Consider pairs of successive 8-bit words as a 16-bit word. E.g., if the 16 bits start out as aaaaaaaabbbbbbbb then a shift-by-four-and-narrow creates the byte value aaaabbbb. Indeed, if you shift a 16-bit word by 4 bits and keep only the least significant 8 bits of the result, then

  1. the most significant 4 bits from the second 8-bit word become the least significant 4 bits in the result
  2. and the least significant 4 bits from the first 8-bit word become the most significant 4 bits.
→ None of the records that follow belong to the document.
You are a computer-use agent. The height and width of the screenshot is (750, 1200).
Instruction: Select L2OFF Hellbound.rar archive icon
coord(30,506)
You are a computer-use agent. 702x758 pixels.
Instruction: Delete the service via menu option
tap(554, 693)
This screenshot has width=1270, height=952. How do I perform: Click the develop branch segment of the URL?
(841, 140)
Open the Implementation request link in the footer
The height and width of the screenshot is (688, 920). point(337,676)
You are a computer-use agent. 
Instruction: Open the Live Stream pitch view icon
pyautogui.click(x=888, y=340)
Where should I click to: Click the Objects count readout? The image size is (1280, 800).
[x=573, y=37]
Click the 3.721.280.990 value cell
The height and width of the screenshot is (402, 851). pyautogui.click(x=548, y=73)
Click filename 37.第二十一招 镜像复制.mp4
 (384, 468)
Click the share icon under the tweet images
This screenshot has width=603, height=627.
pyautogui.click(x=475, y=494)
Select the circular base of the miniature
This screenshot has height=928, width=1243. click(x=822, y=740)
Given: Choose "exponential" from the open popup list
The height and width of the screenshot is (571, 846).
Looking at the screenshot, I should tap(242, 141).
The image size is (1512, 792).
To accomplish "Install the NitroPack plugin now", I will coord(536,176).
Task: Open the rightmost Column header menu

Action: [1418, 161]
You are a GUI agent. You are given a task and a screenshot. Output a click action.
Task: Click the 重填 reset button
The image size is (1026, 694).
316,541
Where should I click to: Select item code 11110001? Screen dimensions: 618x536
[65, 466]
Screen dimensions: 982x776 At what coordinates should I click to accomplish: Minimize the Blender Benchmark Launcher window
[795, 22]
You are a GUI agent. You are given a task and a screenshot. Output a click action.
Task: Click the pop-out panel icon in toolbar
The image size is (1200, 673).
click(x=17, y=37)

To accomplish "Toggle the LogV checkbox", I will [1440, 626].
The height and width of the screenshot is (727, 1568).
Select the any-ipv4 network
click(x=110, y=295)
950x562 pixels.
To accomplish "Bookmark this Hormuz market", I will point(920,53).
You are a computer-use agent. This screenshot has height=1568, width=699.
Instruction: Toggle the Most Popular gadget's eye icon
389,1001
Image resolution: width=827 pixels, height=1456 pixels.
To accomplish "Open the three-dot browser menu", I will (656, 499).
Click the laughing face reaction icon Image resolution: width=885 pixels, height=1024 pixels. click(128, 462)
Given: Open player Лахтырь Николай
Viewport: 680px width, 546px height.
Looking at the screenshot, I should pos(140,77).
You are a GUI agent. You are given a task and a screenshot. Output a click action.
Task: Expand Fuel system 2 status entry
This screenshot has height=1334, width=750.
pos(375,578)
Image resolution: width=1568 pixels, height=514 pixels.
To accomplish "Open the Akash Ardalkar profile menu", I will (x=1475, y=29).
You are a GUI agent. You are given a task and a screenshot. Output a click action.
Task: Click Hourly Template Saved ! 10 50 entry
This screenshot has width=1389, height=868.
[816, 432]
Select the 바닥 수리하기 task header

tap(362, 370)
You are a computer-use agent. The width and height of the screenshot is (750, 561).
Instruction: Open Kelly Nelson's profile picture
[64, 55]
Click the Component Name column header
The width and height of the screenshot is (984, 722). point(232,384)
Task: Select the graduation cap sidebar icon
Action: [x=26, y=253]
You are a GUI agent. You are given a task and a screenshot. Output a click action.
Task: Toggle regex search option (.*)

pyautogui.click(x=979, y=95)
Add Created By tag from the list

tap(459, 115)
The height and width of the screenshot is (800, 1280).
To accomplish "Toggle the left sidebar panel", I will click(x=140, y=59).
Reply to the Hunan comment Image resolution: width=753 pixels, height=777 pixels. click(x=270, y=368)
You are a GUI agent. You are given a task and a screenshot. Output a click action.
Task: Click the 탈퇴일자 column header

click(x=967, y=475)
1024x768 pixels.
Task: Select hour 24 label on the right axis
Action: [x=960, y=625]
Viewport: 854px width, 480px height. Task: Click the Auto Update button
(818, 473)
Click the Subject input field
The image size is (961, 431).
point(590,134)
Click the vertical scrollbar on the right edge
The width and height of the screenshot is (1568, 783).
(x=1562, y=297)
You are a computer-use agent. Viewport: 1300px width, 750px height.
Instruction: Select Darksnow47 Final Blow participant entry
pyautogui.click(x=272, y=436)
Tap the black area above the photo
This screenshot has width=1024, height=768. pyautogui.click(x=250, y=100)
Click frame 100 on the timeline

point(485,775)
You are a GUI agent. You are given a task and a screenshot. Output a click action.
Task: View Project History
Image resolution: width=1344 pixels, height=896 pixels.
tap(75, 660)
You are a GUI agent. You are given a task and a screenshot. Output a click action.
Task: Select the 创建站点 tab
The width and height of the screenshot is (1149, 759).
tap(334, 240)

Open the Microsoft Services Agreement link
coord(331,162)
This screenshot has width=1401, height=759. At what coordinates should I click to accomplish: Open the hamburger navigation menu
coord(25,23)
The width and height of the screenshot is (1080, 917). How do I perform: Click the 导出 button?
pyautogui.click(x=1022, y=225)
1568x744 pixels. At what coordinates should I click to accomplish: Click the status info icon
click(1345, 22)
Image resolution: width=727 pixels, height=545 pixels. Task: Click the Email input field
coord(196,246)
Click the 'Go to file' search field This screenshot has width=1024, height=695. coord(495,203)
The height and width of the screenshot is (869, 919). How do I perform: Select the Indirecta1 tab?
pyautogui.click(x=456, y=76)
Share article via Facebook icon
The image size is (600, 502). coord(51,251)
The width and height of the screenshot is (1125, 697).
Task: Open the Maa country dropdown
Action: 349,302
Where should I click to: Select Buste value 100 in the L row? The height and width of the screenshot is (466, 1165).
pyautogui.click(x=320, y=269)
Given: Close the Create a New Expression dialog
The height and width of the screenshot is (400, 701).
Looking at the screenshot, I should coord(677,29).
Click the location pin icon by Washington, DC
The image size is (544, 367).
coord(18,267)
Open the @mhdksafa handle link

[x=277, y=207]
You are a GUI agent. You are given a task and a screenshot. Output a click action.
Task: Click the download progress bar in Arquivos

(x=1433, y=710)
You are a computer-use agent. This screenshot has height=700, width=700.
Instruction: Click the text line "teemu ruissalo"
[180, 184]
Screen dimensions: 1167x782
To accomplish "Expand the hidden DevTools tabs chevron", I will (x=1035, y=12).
This is convenient because vectorized comparison functions often generate filled bytes when the comparison is true (all 1s). The final algorithm in C looks as follows:

uint64_t utf8_length_kvakil(const uint8_t *data, uint32_t length) {
  uint64_t result = 0;
  const int lanes = sizeof(uint8x16_t);
  uint8_t rem = length % lanes;
  const uint8_t *simd_end = data + (length / lanes) * lanes;
  const uint8x16_t threshold = vdupq_n_u8(0x80);
  for (; data < simd_end; data += lanes) {
    // load 16 bytes
    uint8x16_t input = vld1q_u8(data);
    // compare to threshold (0x80)
    uint8x16_t withhighbit = vcgeq_u8(input, threshold);
    // shift and narrow
    uint8x8_t highbits = vshrn_n_u16(vreinterpretq_u16_u8(withhighbit), 4);
    // we have 0, 4 or 8 bits per byte
    uint8x8_t bitsperbyte = vcnt_u8(highbits);
    // sum the bytes vertically to uint16_t
   result += vaddlv_u8(bitsperbyte);
  }
  result /= 4; // we overcounted by a factor of 4
  // scalar tail
  for (uint8_t j = 0; j < rem; j++) {
    result += (simd_end[j] >> 7);
  }
  return result + length;
}

Can you beat Vakil? You can surely reduce the instruction count but once you reach speeds like 20 GB/s, it becomes difficult to go much faster without hitting memory and cache speed limits.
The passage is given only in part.